**Assignment**: Could you give the passage on alcohol use below again, beginning at the words "So where do" and stopping after "full-blown alcoholic either.", with "alcohol spectrum" changed to "drinking spectrum"?

SAMHSA and the CDC performed a study that found only 10% of people who use alcohol have alcohol-use disorder (formal name for alcoholism) but nearly one-third are considered excessive drinkers.
“People are drinking at a level that’s putting themselves and others at risk of harm, even if they’re not necessarily meeting criteria for alcohol dependence or for the disease of alcoholism,” says Dr. Bob Brewer, who leads the alcohol program in the National Center for Chronic Disease Prevention and Health Promotion at the CDC. “I think that has some very important implications.”
So where do you fall on the alcohol spectrum? Do you think you have a disordered relationship with alcohol and need to abstain completely? Or are you simply an excessive drinker who needs to limit the amount of happy hours they attend during the week.
The Low Risk Drinker
Experts say a low risk drinker is someone who consumes 14 drinks a week or a woman who consumes seven. Many people start out as low risk drinkers, having at most, a glass a night. But often this increases. Eventually, you are no longer a low risk drinker but you aren’t a full-blown alcoholic either.
For some people it requires getting a DUI, losing their job, getting arrested, having a falling out with a friend for them to reconsider what their relationship with alcohol actually is. But no one has to go through those things before they recognize what is going on.

**Information**:
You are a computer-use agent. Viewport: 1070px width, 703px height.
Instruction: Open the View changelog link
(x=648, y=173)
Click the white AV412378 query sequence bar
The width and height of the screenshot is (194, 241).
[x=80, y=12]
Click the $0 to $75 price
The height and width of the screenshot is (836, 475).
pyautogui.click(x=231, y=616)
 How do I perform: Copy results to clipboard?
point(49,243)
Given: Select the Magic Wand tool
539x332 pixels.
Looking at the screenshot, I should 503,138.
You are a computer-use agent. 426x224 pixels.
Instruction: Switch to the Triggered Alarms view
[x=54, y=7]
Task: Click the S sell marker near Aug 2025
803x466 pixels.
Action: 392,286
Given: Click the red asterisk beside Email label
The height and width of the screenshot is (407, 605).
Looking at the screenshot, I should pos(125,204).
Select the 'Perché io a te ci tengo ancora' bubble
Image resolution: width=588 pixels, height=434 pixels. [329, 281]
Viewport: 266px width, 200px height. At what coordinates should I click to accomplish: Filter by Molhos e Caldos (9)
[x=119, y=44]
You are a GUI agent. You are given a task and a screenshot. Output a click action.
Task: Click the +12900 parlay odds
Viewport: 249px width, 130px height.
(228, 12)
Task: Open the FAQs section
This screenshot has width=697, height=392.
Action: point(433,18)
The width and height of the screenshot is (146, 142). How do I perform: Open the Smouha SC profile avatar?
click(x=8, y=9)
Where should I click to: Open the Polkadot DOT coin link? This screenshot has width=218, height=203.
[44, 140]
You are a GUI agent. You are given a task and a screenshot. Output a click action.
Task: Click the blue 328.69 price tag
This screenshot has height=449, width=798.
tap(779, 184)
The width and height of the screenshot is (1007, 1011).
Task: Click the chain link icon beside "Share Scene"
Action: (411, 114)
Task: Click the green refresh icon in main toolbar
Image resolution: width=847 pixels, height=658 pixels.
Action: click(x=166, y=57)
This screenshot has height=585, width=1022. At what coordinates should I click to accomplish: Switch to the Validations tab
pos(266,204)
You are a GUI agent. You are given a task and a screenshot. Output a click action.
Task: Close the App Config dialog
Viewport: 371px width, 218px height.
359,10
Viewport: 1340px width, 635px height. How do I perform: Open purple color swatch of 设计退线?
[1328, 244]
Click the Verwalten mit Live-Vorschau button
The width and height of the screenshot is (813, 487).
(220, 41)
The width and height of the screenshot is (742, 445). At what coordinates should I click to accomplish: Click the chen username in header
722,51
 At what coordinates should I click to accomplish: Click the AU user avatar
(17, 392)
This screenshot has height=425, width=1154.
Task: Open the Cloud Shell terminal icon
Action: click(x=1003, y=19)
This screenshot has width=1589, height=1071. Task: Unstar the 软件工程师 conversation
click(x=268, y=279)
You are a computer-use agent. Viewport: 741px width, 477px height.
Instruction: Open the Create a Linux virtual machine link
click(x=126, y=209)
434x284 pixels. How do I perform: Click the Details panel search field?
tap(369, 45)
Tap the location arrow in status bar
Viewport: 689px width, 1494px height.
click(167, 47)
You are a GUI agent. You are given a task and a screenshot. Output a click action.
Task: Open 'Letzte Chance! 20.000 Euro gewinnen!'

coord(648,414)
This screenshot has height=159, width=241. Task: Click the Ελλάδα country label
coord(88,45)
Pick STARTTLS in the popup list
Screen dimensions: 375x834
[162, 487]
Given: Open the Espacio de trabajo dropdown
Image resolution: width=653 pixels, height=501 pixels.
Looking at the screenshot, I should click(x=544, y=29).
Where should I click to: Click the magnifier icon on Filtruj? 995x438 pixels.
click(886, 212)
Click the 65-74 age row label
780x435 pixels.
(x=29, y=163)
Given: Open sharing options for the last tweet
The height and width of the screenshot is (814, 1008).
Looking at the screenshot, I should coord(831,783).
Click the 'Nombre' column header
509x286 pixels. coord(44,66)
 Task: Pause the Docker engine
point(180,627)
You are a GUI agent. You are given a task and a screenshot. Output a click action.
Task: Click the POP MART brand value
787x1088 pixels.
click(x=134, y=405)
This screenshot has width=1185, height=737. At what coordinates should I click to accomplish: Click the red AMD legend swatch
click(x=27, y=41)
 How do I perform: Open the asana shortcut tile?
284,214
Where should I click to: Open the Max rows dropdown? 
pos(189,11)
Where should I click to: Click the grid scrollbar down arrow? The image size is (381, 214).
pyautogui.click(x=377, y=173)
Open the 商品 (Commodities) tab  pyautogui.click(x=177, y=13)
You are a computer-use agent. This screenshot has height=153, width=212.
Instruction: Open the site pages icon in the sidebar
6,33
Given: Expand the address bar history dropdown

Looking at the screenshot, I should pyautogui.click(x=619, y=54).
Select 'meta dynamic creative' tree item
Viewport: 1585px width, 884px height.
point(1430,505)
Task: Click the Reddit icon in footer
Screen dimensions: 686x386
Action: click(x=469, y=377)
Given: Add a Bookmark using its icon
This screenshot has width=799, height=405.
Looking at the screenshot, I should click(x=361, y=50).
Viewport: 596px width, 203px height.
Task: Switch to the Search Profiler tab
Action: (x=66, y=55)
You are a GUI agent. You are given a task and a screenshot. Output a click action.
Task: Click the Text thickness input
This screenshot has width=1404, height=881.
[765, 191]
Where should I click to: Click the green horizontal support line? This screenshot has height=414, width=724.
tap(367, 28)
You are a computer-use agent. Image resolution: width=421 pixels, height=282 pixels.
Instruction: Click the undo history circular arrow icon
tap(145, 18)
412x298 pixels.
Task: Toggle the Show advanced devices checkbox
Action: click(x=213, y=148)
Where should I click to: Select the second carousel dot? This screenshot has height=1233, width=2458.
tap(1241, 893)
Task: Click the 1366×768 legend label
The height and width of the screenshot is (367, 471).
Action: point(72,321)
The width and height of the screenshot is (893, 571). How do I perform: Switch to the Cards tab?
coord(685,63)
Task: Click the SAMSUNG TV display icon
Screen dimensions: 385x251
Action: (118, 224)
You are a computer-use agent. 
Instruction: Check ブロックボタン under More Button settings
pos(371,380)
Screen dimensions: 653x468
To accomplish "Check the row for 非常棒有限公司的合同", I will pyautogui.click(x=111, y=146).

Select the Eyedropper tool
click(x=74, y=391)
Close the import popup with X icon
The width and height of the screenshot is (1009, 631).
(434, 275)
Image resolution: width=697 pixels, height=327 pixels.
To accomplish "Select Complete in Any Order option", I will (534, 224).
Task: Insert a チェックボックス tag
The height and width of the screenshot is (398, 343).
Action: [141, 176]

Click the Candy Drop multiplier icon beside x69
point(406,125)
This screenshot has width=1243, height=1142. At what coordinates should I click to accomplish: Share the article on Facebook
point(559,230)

**Output below**:
So where do you fall on the drinking spectrum? Do you think you have a disordered relationship with alcohol and need to abstain completely? Or are you simply an excessive drinker who needs to limit the amount of happy hours they attend during the week.
The Low Risk Drinker
Experts say a low risk drinker is someone who consumes 14 drinks a week or a woman who consumes seven. Many people start out as low risk drinkers, having at most, a glass a night. But often this increases. Eventually, you are no longer a low risk drinker but you aren’t a full-blown alcoholic either.